Senate President Birmingham is doing everything he can to win 50%-plus-one-vote on the first ballot at the convention, since he believes (probably correctly) that this will leave State Treasurer O'Brien as his only primary opponent. State Treasurer O'Brien would prefer to have as many male candidates as possible on the primary ballot, since she's a woman and the majority of primary voters are women. So she's doing everything she can to make sure Mr. Birmingham doesn't get a majority of the delegate votes on the first ballot at the convention. She figures that if it goes to a second ballot, she can instruct some of her delegates to vote for Reich (getting him on the ballot) and that if it goes to a third ballot, she might even be able to get one of the also-rans (like former State Party Chairman Steve Grossman or state senator Warren Tolman) on the primary ballot as well. The more boys, the merrier she'll be.

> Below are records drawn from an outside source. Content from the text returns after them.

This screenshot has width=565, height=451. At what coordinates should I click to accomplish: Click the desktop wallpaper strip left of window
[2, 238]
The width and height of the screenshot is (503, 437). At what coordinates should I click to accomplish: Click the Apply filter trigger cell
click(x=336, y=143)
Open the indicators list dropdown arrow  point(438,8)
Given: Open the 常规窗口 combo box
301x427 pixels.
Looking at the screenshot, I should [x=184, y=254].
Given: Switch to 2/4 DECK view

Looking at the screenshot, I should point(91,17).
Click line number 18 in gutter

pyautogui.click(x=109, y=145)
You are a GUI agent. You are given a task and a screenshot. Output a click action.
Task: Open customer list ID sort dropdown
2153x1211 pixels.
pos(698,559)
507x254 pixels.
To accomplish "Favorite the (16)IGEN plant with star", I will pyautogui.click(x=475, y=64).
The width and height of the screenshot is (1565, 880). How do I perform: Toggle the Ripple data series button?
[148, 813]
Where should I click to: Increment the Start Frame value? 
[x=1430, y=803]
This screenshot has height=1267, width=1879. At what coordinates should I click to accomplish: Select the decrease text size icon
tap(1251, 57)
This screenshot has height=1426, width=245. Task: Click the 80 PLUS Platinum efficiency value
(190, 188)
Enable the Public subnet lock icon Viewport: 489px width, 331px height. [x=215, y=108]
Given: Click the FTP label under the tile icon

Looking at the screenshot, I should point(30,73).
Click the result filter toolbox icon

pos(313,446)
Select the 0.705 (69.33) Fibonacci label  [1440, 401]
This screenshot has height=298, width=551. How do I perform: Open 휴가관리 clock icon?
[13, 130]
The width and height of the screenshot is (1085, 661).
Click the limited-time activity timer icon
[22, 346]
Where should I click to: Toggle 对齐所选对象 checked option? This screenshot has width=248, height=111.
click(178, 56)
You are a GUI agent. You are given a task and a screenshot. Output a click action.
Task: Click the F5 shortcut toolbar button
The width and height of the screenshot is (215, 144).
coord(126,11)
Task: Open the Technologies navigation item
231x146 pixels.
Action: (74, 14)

Meanwhile, Mr. Reich is just trying to qualify for the September ballot. He did better than expected in the town caucuses (where town delegates were chosen) in early February, but is still thought to be shy of the magic 15% number. Should he get on the ballot, he might cut into Birmingham's base a bit, but no one really knows. Because he has never before been a candidate for public office and because Democrats are still angry with him for being disloyal to the Clinton-Gore Administration that employed him, the "Reich factor" is hard to measure. It's not at all clear how his candidacy cuts.

The larger question is whether the Democrats can lose the unloseable race. Impossible as it may seem, there's a chance that could happen. Tom Birmingham is described by his friends as "strange" and "scarey." Shannon O'Brien is as dumb as she is sweet. Reich has never run for statewide elected office. Rarely has a less impressive group of candidates lined up for a prize that is literally there for the taking.

The Republican fantasy is that President Bush, in the next few months, will appoint Governor Swift to some position in the federal government and that Mitt Romney, fresh from his role as savior of the Winter Olympic Games in Salt Lake City, will become the GOP's gubnernatorial nominee. Romney would be a great governor. He may well be the single most impressive person in the Commonwealth of Massachusetts. But magic solutions rarely, if ever, materialize.

In the end, who will lose? That's how the question is phrased in Boston. The most interesting thing is that no one much cares who the winner will be. Absent Romney, it's just another chapter of what Boston Herald columnist Howie Carr calls the Hackerama.

The one thing that is interesting about Massachusetts politics this year is an initiative measure to abolish the state income tax. The measure has qualified for the November ballot. And it will draw a lot of disconnected voters to the polls. They'll be there on election day, but not for the governor's race.